Dodi Kurnianto menegaskan bahwa setiap aduan yang diterima akan diproses melalui mekanisme patroli dan pemeriksaan lapangan yang cermat. Hal ini untuk memastikan bahwa penindakan yang dilakukan memiliki dasar yang kuat dan sesuai dengan fakta di lapangan.
Dalam kasus aduan di Kelurahan Keparakan, hasil pemeriksaan menunjukkan bahwa penginapan yang dilaporkan ternyata memiliki izin lengkap. Penginapan tersebut tercatat sebagai penyediaan akomodasi jangka pendek lainnya dan masuk dalam kategori usaha berisiko rendah.
Menurut Dodi, ketentuan perizinan terbaru untuk usaha berisiko rendah tidak mewajibkan adanya izin lingkungan atau persetujuan dari tetangga sekitar.

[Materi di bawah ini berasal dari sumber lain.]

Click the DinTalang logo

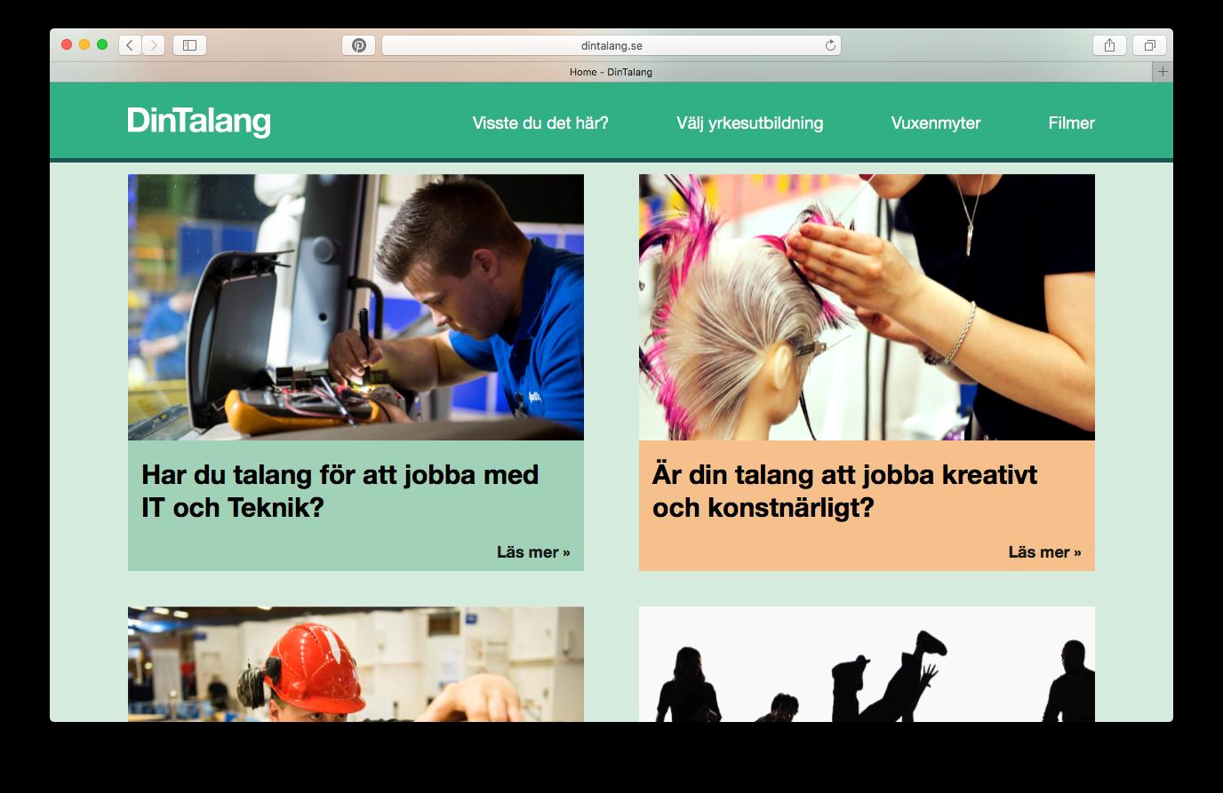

Meskipun demikian, Satpol PP tetap membuka ruang bagi masyarakat untuk menyampaikan aduan jika menemukan potensi pelanggaran.
Peran Masyarakat dan PHRI dalam Pengawasan Penginapan
Satpol PP Kota Yogyakarta sangat mengharapkan partisipasi aktif dari masyarakat dan berbagai pihak, termasuk Perhimpunan Hotel dan Restoran Indonesia (PHRI), dalam upaya pengawasan ini. Aduan dari masyarakat menjadi informasi penting untuk menjaga ketertiban dan kepatuhan.
Dodi Kurnianto mempersilakan PHRI DIY atau pihak lain untuk melaporkan apabila menemukan penginapan yang diduga melanggar ketentuan. Aduan yang berkaitan dengan gangguan ketertiban umum akan menjadi prioritas penanganan oleh Satpol PP.
Sebelumnya, Ketua PHRI DIY, Deddy Pranowo Eryono, mengungkapkan keprihatinannya atas laporan wisatawan yang menginap di penginapan tak berizin. Penginapan tersebut dapat berupa indekos harian, apartemen, homestay, atau vila yang tidak tercatat secara resmi.
Kondisi ini, menurut Deddy, tidak hanya merugikan pelaku usaha resmi tetapi juga menyebabkan kebocoran Pendapatan Asli Daerah (PAD) karena jumlah tamu tidak tercatat dalam data okupansi resmi. Oleh karena itu, PHRI berharap pemerintah kota dan kabupaten dapat bergerak cepat menertibkan penginapan ilegal.